JIS VIII 1996: 105-130
AUGUSTINE’S TALE OF TWO CITIES:
TELEOLOGY / ESCHATOLOGY IN THE CITY OF GOD *
Bruce W. Speck
University of Memphis
St. Augustine’s The City of God has deeply influenced the development of Western political thought. As a seminal thinker, Augustine provides important insights concerning the future of the city. However, Augustine’s politics cannot be separated from his theology, particularly his teaching on original sin and predestination. Augustine’s understanding of teleology or purpose, especially with respect to ethics, and eschatology–the end or consummation of all things–form an integrated whole. Hence, to assess Augustine’s politics, one must first grasp his theology. Notably, Augustine’s theology invests history with meaning and provides a basis for the inevitable pluralism as well as cooperation between the citizens from the two cities living in the same world with diametrically opposed loves.

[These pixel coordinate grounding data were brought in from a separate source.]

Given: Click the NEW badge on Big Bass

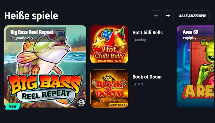Looking at the screenshot, I should (13, 106).
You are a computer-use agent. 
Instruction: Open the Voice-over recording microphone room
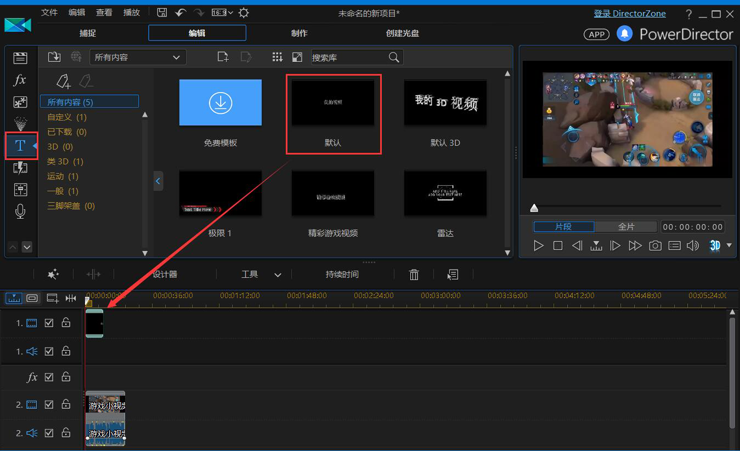[20, 212]
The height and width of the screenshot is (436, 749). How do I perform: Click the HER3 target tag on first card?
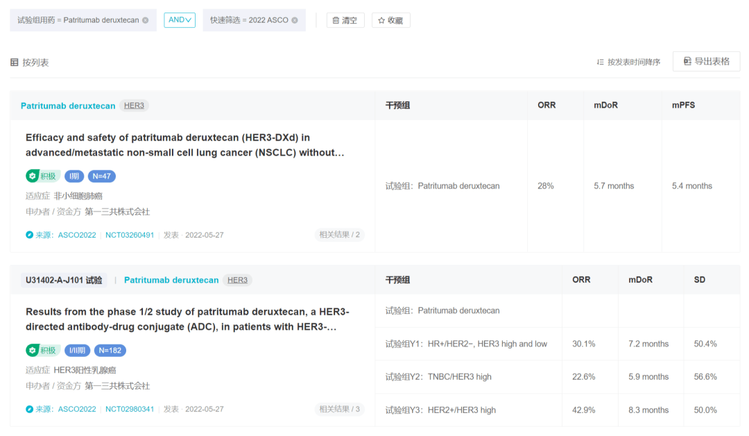coord(133,105)
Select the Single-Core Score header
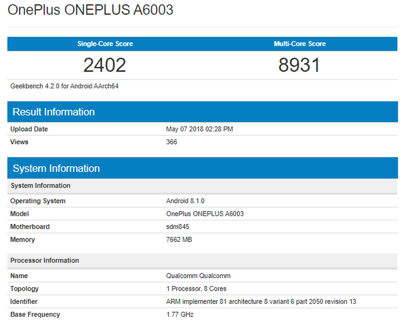Image resolution: width=406 pixels, height=329 pixels. coord(105,43)
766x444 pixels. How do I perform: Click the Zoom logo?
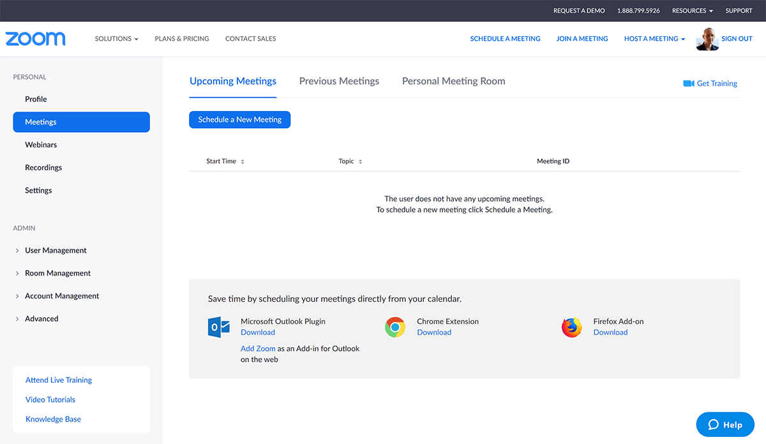pos(35,38)
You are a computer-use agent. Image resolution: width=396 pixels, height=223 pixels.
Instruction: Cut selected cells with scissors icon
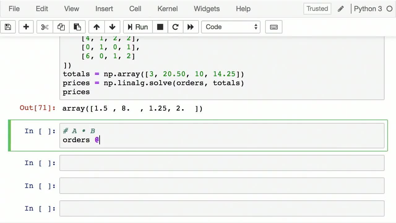click(x=45, y=27)
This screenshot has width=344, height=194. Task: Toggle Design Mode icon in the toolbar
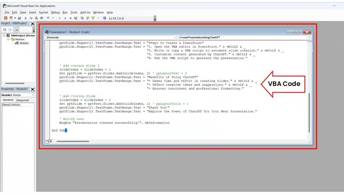click(76, 18)
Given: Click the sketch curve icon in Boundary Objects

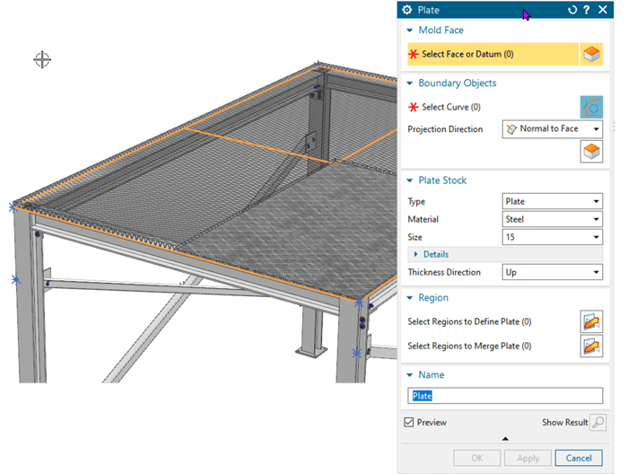Looking at the screenshot, I should click(x=591, y=108).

* David Morsey Award for Best Biblical Exegesis, 1996.
JIS VIII 1996: 131-148
THE BRIDGE TO ETERNITY:
MEDJUGORJE AND THE YUGOSLAV CIVIL WAR
Oskar Gruenwald
Institute for Interdisciplinary Research
This essay considers Medjugorje, a small mountain village in Bosnia-Hercegovina, as an icon or a bridge between God and man. The contemporary quest for national roots in the Balkans has led to cultural policies in the Yugoslav successor states which deny all common bonds among the South Slavs, resulting in a Kafkaesque civil war. Drawing on the crisis of liberal democracy and community in the West, the essay explores the prospects for peace in the former Yugoslavia, as reflected in Our Lady of Medjugorje’s call for moral and spiritual renewal. It concludes that the quintessential, universal, Christian, and ecumenical Medjugorje message of peace represents a bridge to eternity, just as the historic Old Bridge in Mostar and the Visegrad Bridge over the Drina River are symbolic of a common South Slav history and destiny.
JIS VIII 1996: 149-167
A LOGIC – BASED TYPOLOGY
OF SCIENCE AND THEOLOGY
K. Helmut Reich
University of Fribourg-Switzerland
The classification, comparison, and evaluation of science-theology relationships is facilitated by employing a high-level abstraction, such as a logic-based typology. The application of formal symbolic logic, fact-related dialectical logic, and the logic of complementarity yields six logical relationship types. Typologies proposed by leading exponents of science-theology interfaces like Barbour, Bube, Drees, Hefner, Miller, Peacocke, and Russell are examined in terms of logical types. Since both science and theology have a role in individual and societal life, the types “overlap” and “complementarity” look particularly promising: the distinctiveness of each domain is recognized, but also their linkages. An analysis of the New Age worldview highlights its deficiencies and suggests an elaboration of more complex logical types as combinations of basic types.
JIS VIII 1996: 168-175
OF LOGOS, WONDER AND MORNING UNDERSTANDING:
A RESPONSE
David Grandy
Brigham Young University-Hawaii
Science and theology impinge on us in different ways. However, since both enterprises reach toward a comprehensive understanding of reality, each must eventually take cognizance of the other. After all, to comprehend means both to understand and to embrace, and understanding comes about as our circles of explanation grow larger and more comprehensive. Like two stones thrown into the same pond, science and theology produce ripples that inevitably interact. Will those ripples cancel each other out, or will they constructively merge to produce larger ripples or circles of explanation?